## [AIM OF THE TASK]
From the listing below, copy only the lines running from the line that contains "Image resolution: width=1512, height=2450." to the line that contains "Details zeigen (941, 2419)", both included.

## [AVAILABLE RECORDS]
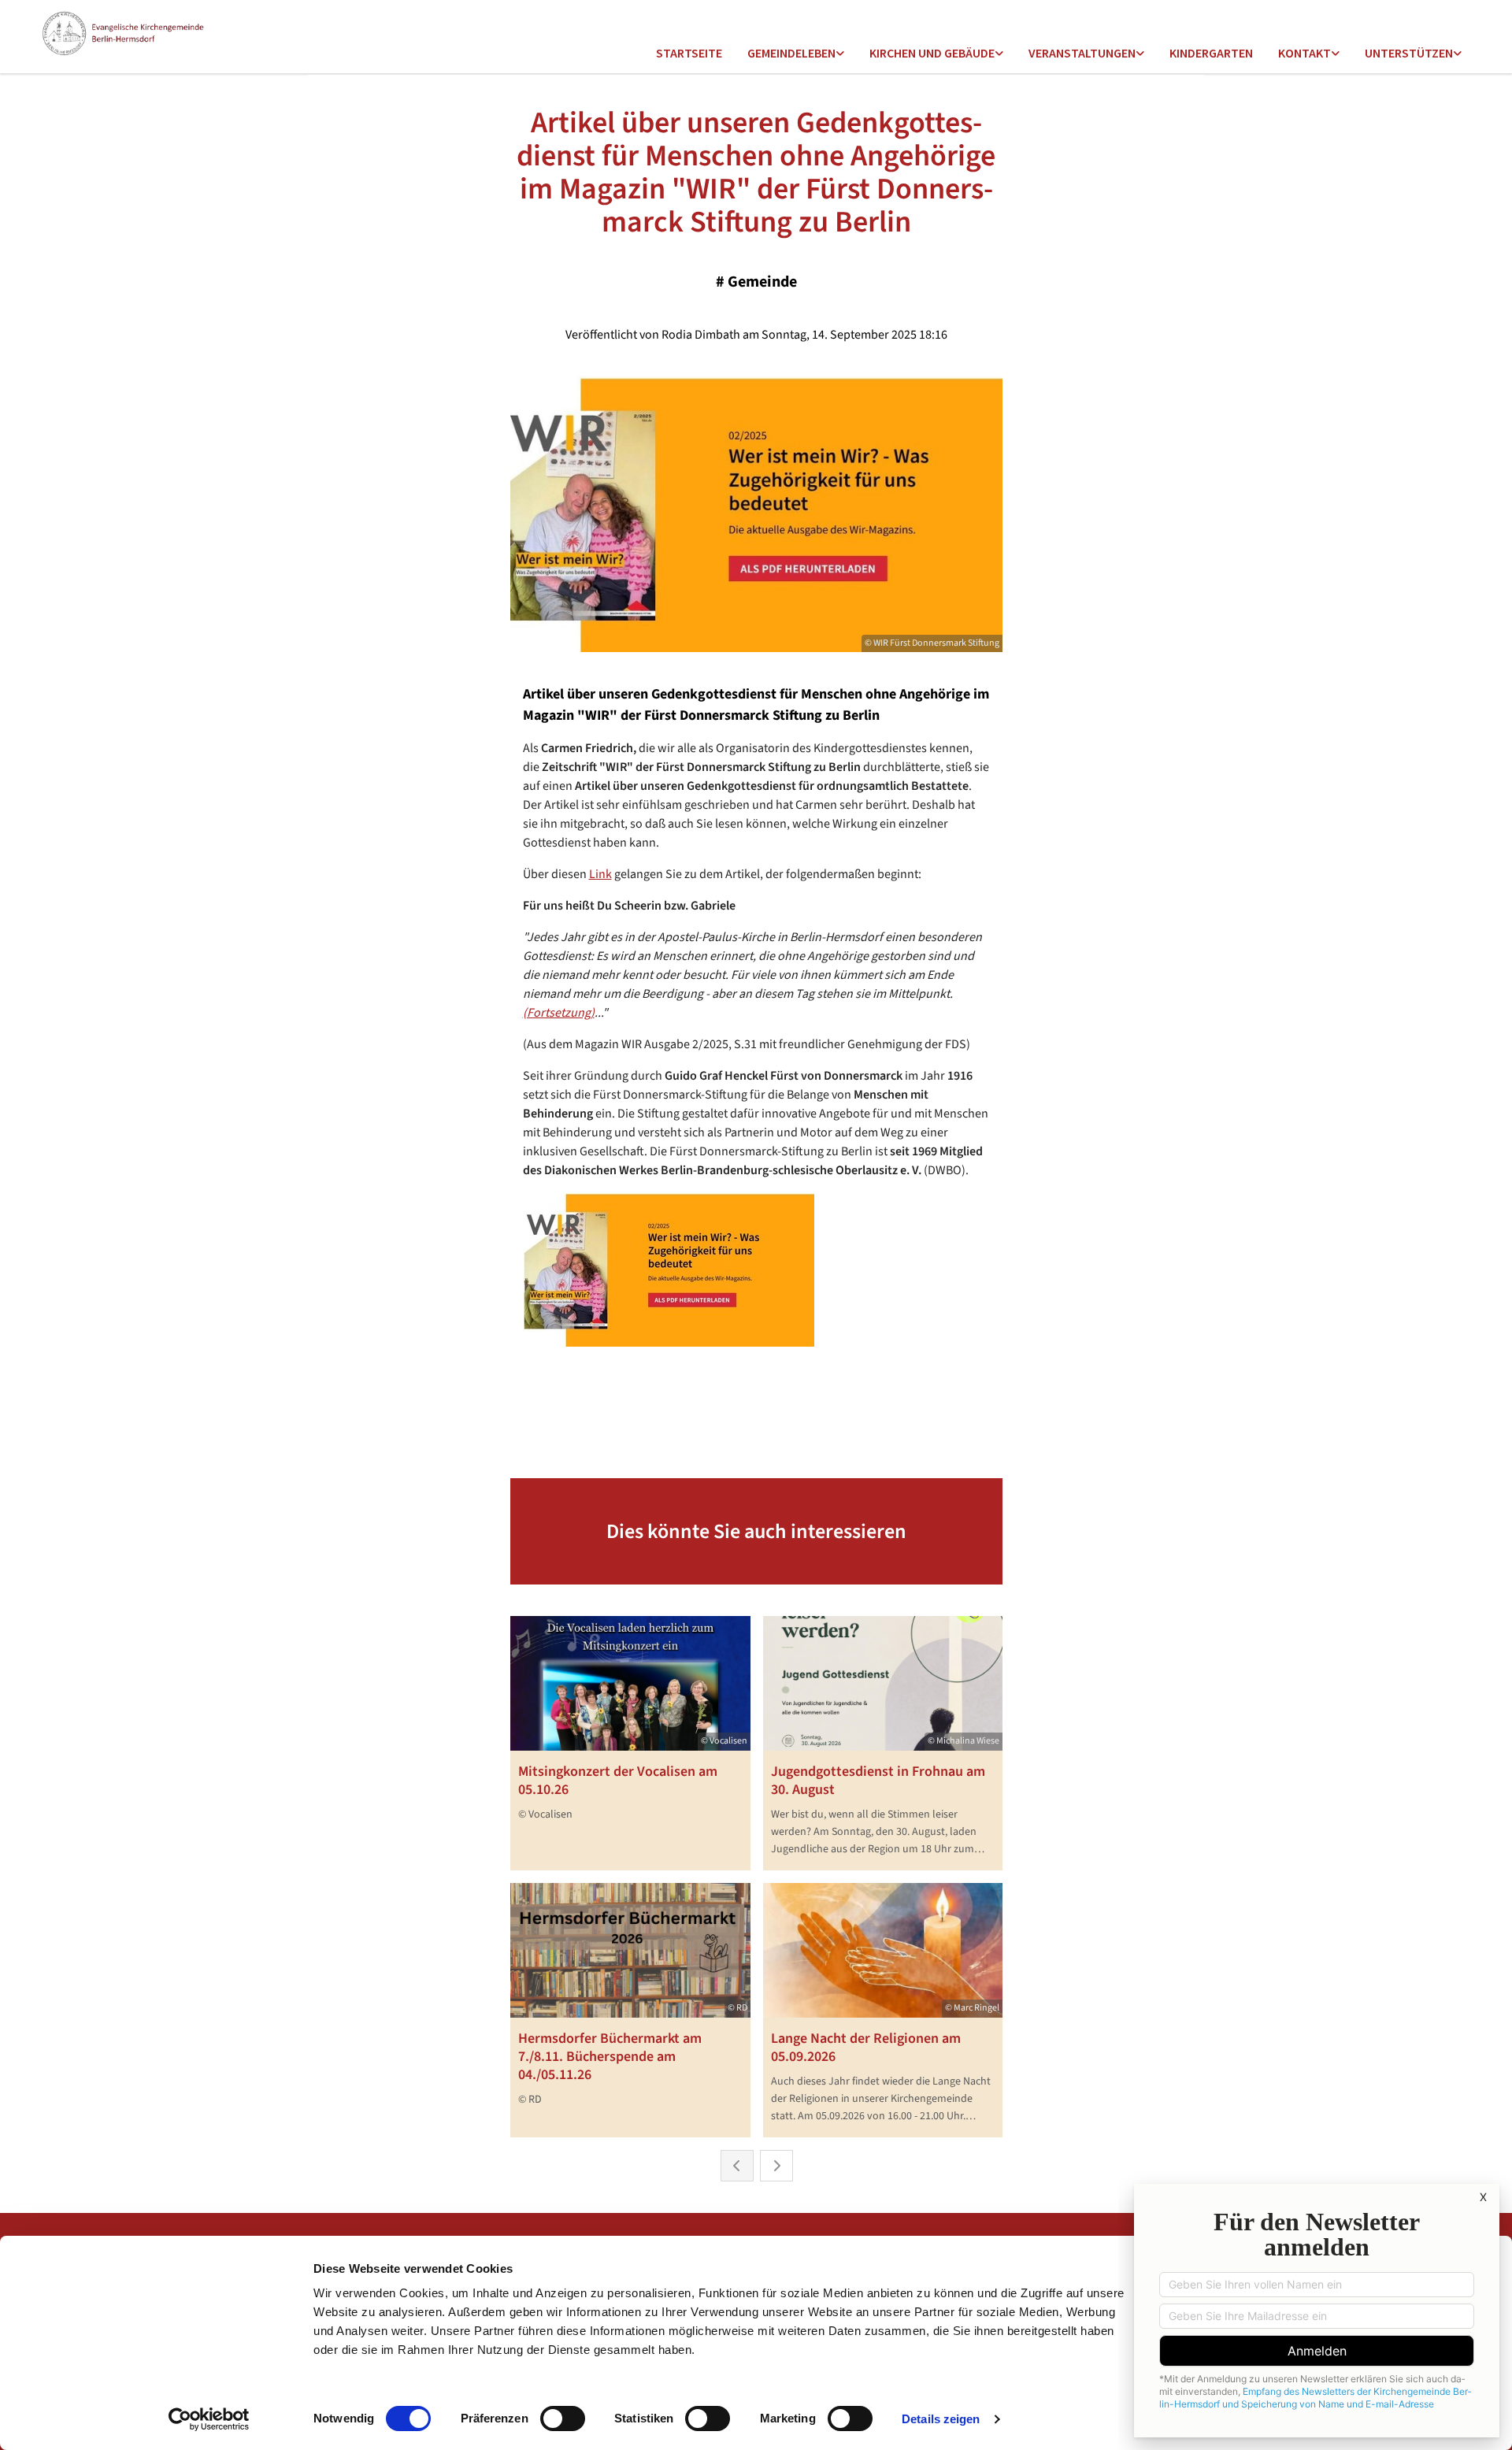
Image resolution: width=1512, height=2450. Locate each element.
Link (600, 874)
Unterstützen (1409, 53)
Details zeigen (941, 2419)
==
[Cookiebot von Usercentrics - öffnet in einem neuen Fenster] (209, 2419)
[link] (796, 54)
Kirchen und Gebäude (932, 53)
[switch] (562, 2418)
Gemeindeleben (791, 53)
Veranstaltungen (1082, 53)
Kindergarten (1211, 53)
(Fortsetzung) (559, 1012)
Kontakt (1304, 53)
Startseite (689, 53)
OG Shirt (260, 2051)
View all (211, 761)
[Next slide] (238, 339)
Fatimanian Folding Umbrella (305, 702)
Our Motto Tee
==
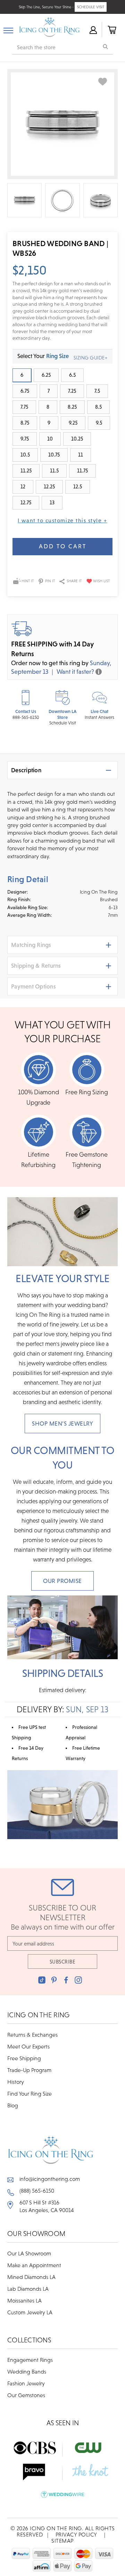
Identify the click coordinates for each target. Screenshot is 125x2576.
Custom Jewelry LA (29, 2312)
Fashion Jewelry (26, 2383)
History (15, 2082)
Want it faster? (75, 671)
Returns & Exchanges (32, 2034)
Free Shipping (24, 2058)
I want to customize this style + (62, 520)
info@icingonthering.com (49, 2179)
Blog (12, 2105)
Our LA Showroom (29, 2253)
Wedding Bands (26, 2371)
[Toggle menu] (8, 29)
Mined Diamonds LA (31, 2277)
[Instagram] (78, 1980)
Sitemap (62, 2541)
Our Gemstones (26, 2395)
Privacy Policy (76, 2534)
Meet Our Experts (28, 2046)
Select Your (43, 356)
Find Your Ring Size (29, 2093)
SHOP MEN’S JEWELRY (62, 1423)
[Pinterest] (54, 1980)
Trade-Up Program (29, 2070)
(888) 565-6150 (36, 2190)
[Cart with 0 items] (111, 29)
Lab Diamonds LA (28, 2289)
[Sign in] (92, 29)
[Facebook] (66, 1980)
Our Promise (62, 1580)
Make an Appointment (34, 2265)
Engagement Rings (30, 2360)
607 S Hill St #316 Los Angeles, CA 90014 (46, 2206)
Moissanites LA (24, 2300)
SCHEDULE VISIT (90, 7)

## [ANSWER TO THIS PROBLEM]
Image resolution: width=1512, height=2450. Locate each element.
Link (600, 874)
Unterstützen (1409, 53)
Details zeigen (941, 2419)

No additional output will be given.